■ **Work order**
Your output should be the lines of the data that follow, reproduced exactly from the first through the line bearing "Click the feedback".

■ **Saved entries**
----

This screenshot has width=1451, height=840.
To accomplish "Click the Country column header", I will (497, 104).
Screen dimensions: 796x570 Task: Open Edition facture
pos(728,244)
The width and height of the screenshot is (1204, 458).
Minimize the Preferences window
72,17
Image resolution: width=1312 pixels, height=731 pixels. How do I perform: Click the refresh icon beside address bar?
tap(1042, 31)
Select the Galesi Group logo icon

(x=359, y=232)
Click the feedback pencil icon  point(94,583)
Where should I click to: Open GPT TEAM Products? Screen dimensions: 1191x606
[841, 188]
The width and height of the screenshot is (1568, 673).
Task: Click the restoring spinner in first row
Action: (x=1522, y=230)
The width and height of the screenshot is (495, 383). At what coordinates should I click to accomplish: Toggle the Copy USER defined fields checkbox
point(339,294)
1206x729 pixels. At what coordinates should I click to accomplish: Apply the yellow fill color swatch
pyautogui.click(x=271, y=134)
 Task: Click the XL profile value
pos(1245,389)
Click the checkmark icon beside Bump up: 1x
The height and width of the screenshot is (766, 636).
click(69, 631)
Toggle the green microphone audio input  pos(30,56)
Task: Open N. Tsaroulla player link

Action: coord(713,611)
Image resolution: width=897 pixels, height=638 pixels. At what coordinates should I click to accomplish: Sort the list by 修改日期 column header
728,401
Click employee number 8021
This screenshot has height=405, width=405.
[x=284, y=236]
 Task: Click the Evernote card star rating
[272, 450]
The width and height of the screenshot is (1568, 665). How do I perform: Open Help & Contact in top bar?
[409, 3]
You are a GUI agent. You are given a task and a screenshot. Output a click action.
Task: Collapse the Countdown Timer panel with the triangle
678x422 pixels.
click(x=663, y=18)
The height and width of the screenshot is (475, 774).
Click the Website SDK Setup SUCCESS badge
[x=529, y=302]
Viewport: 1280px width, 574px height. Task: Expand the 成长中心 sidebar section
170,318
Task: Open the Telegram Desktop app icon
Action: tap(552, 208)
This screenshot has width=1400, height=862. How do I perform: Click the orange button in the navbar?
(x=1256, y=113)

----

■ **Result**
This screenshot has width=1451, height=840.
To accomplish "Click the Country column header", I will (497, 104).
Screen dimensions: 796x570 Task: Open Edition facture
pos(728,244)
The width and height of the screenshot is (1204, 458).
Minimize the Preferences window
72,17
Image resolution: width=1312 pixels, height=731 pixels. How do I perform: Click the refresh icon beside address bar?
tap(1042, 31)
Select the Galesi Group logo icon

(x=359, y=232)
Click the feedback pencil icon  point(94,583)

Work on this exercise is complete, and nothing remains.